No caso concreto, o beneficiário do plano de saúde se encontrava em tratamento domiciliar contínuo, com acompanhamento médico prescrito e comprovado por relatórios médicos. Esse quadro foi decisivo para que a Justiça determinasse que a operadora mantivesse a cobertura do plano até que o tratamento necessário fosse finalizado, ou seja, até a alta médica do paciente. Vale ressaltar que o STJ é claro em afirmar que o direito à rescisão unilateral, ainda que legítimo, não pode prevalecer quando há risco à vida ou à saúde do beneficiário.
A jurisprudência reafirma que a operadora deve assegurar a continuidade do tratamento prescrito, inclusive nos casos em que o tratamento é garantidor da sobrevivência ou da integridade física do paciente. A interrupção abrupta de um tratamento essencial poderia acarretar danos irreparáveis ao beneficiário, situação essa que o ordenamento jurídico busca evitar, assegurando, por meio do princípio da função social do contrato, a proteção à saúde do contratante.
No caso em questão, além da obrigação de manter o plano de saúde ativo para garantir o tratamento do menor, a operadora também foi condenada a indenizar o autor pelos danos morais causados. O descumprimento do contrato de forma abusiva e em momento crítico da vida do beneficiário, que dependia de tratamento médico contínuo, gerou sofrimento psicológico não apenas pelo agravamento da sua condição de saúde, mas também pelo sentimento de abandono por parte da operadora.
A conduta da operadora, ao rescindir o contrato de forma unilateral e tentar cessar o tratamento de um menor que necessitava de cuidados contínuos, configurou um comportamento abusivo, ferindo os princípios do Código de Defesa do Consumidor. O STJ já firmou entendimento de que, em casos em que há aflição psíquica e emocional decorrente da conduta da operadora, cabe a reparação por danos morais, como forma de compensar os prejuízos sofridos pelo beneficiário.

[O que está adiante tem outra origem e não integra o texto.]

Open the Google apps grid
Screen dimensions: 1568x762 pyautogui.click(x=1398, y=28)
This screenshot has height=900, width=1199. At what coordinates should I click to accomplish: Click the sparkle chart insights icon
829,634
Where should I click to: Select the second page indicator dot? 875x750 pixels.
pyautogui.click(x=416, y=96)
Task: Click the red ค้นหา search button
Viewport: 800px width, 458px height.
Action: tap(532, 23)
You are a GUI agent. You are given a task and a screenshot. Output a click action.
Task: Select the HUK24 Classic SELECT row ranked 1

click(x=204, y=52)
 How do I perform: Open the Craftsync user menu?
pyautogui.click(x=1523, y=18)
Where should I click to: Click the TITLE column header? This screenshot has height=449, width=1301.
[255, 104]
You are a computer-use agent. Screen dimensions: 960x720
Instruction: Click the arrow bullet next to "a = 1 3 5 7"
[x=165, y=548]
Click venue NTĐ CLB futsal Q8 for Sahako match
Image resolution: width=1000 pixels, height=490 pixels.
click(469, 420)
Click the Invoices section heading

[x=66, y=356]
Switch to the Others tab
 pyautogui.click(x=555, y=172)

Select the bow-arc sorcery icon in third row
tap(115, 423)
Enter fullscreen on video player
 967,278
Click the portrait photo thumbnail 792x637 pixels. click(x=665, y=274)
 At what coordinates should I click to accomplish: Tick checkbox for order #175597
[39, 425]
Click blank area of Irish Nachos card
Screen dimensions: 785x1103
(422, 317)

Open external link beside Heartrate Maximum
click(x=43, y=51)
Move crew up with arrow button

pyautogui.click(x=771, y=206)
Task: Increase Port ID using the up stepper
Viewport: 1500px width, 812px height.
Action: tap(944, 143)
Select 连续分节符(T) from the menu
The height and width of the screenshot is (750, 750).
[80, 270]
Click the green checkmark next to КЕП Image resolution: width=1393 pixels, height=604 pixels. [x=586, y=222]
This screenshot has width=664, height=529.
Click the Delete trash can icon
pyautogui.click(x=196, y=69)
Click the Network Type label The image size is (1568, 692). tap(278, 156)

Este caso concreto destaca um ponto crucial no debate sobre os planos de saúde: a rescisão unilateral, ainda que permitida por lei, não pode ocorrer sem que sejam observados os direitos fundamentais do consumidor, especialmente quando há risco à vida ou à integridade física. A legislação brasileira e a jurisprudência têm assegurado que, em situações de necessidade médica contínua, o tratamento não pode ser interrompido pela operadora, mesmo após o término do contrato. Isso é essencial para proteger os consumidores em situações de vulnerabilidade e garantir o cumprimento da função social dos contratos de plano de saúde.
Dessa forma, ao aplicar o entendimento da Lei nº 9.656/98 e do Tema 1.082 do STJ, a Justiça reafirma a importância de assegurar a continuidade do tratamento, protegendo, assim, a vida e a saúde dos beneficiários, principalmente em casos de extrema fragilidade.